Quick Value 12.21.20 ($NOC)
Northrop Grumman Corp ($NOC)
Retail sales grew 7% in November from last year.
Year-over-year growth in retail sales is still much higher than past years — indicating continued strength in consumer spending.
Certain sectors in retail spending are performing better than others. Some are accelerating (building materials) and others are seeing accelerating downward trends like electronics and department stores.
Northrop Grumman ($NOC)
This stock has underperformed the S&P 500 over the past 5 years which makes it an interesting candidate to dig further.
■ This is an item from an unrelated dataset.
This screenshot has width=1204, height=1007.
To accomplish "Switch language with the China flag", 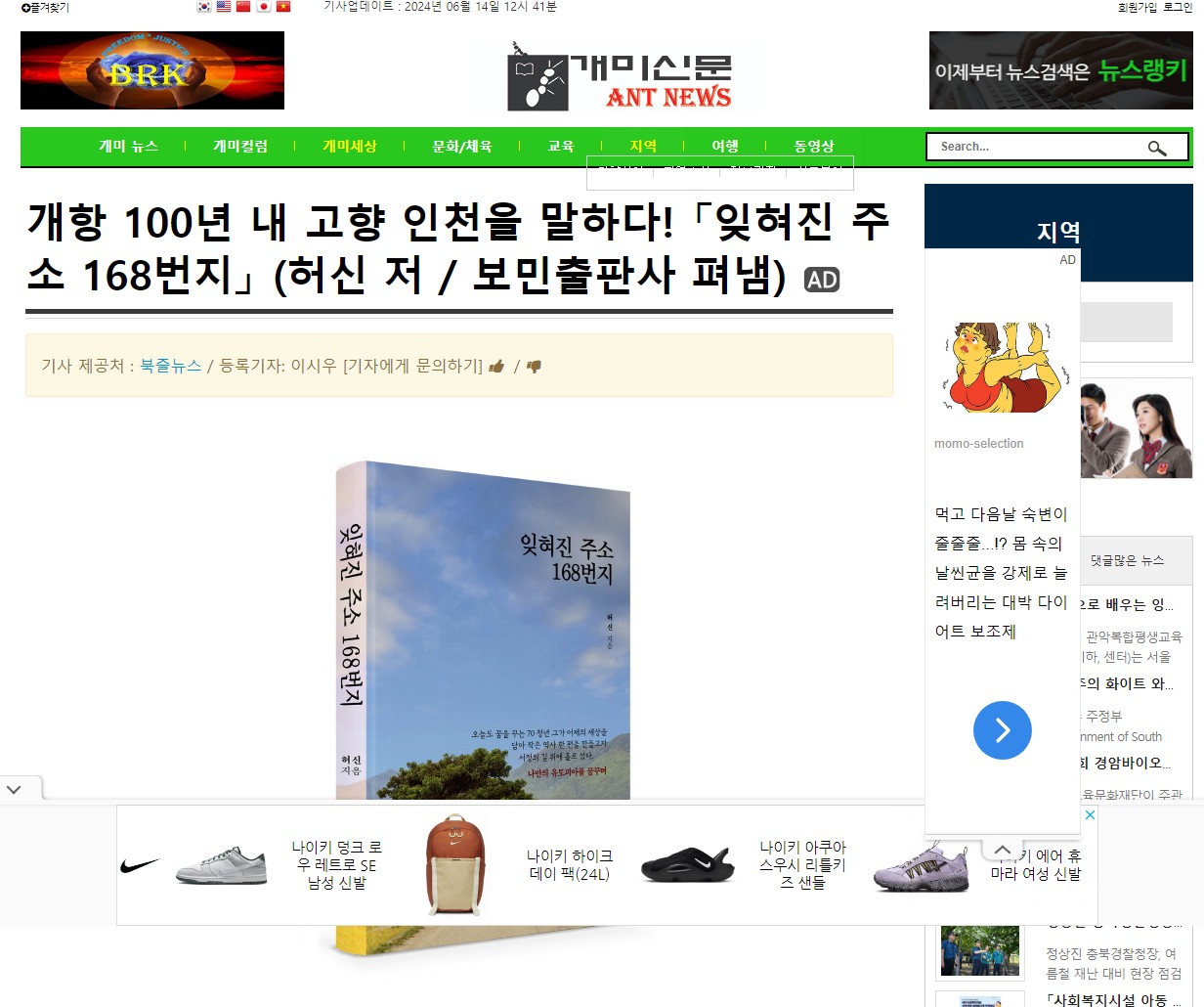I will click(x=243, y=7).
Northrop is an aerospace, defense, and space company that has grown by acquisition over the years and exited a few businesses along the way. They spun off the shipbuilding division (Huntington Ingalls) in 2011 and acquired a leading space systems company (Orbital ATK) in 2018. Now they’re looking to sell their IT services division in a $3.4bn sale.
They make and sell military products like missiles, ammunition, fighter jets, satellites, radar equipment, and all sorts of other military components and electronics.
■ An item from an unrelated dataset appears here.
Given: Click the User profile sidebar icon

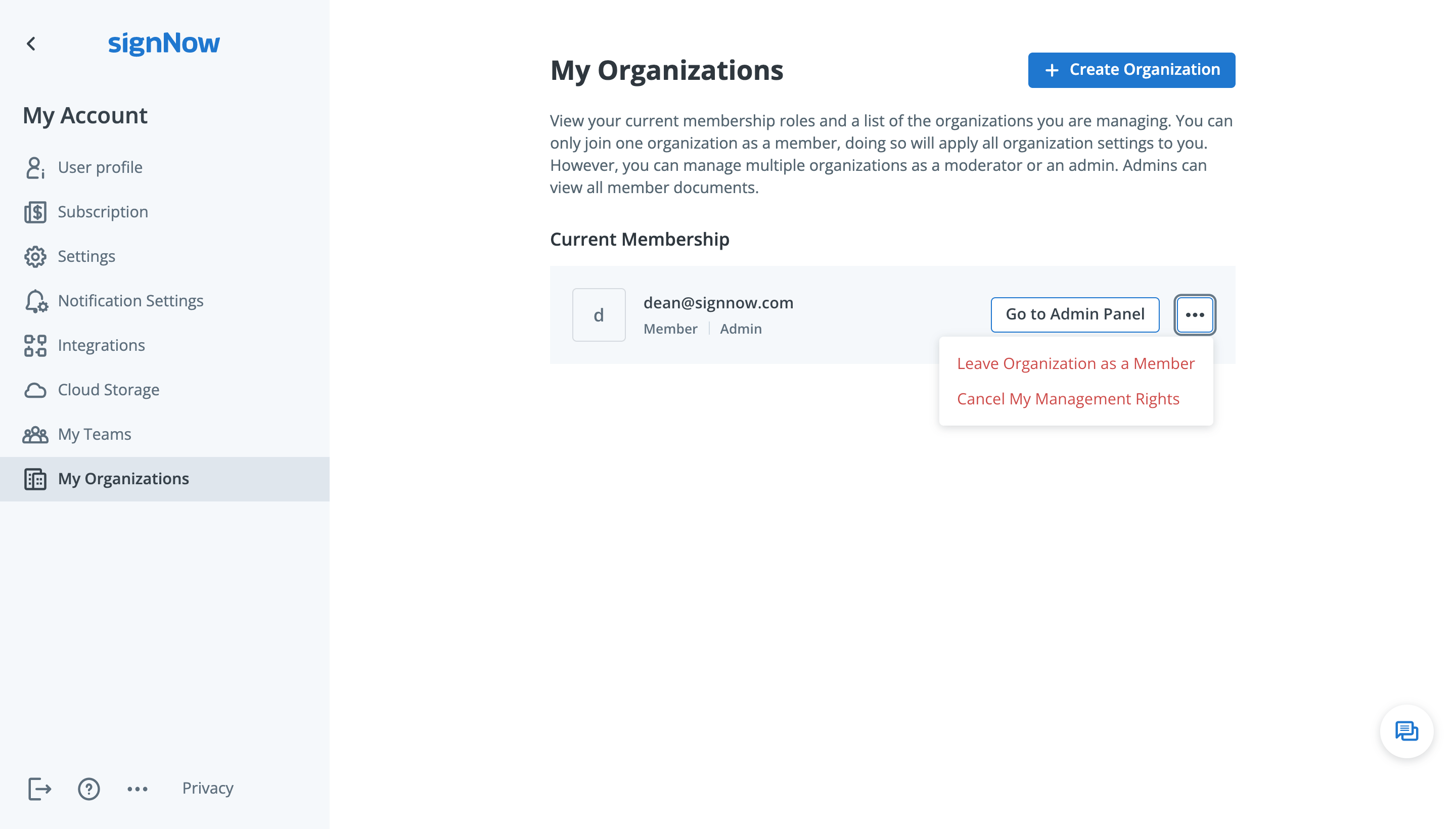Looking at the screenshot, I should point(36,167).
Despite the market underperformance, Northrop has delivered solid fundamentals.
Guidance calls for revenue and earnings growth plus another year of good cash generation.
There are 167m shares outstanding x $300 share price = $50bn market cap. Net debt is $10bn and they should net $3bn or so in proceeds from the sale of the IT division for a $57bn enterprise value. At today’s price, it’s about 14x FCF and 13x earnings — pretty reasonable considering the growth they’ve seen.
After the sale of IT services, leverage should be ~1.5x or less, giving them plenty of room to spend more than 100% of FCF on buybacks or acquisitions over the next few years.
The setup looks pretty favorable compared to other large defense players Lockheed ($LMT) and General Dynamics ($GD) which trade at 16x FCF with similar levels of debt to EBITDA ($GD slightly higher than 2x).
How have they been allocating capital?
Since 2017, Northrop produced $13.5bn in operating cash. Capex was $4.3bn so $9.2bn in cumulative free cash flow on a $50bn market cap. They spent $7.7bn to acquire Orbital ATK in 2018 which was the only acquisition during the ~3.5 year period. Dividends and buybacks were $6bn. The difference came from net borrowings.
They’ll have an extra slug of cash too. Management called out reducing debt and resuming buybacks as 2 focal points for 2021.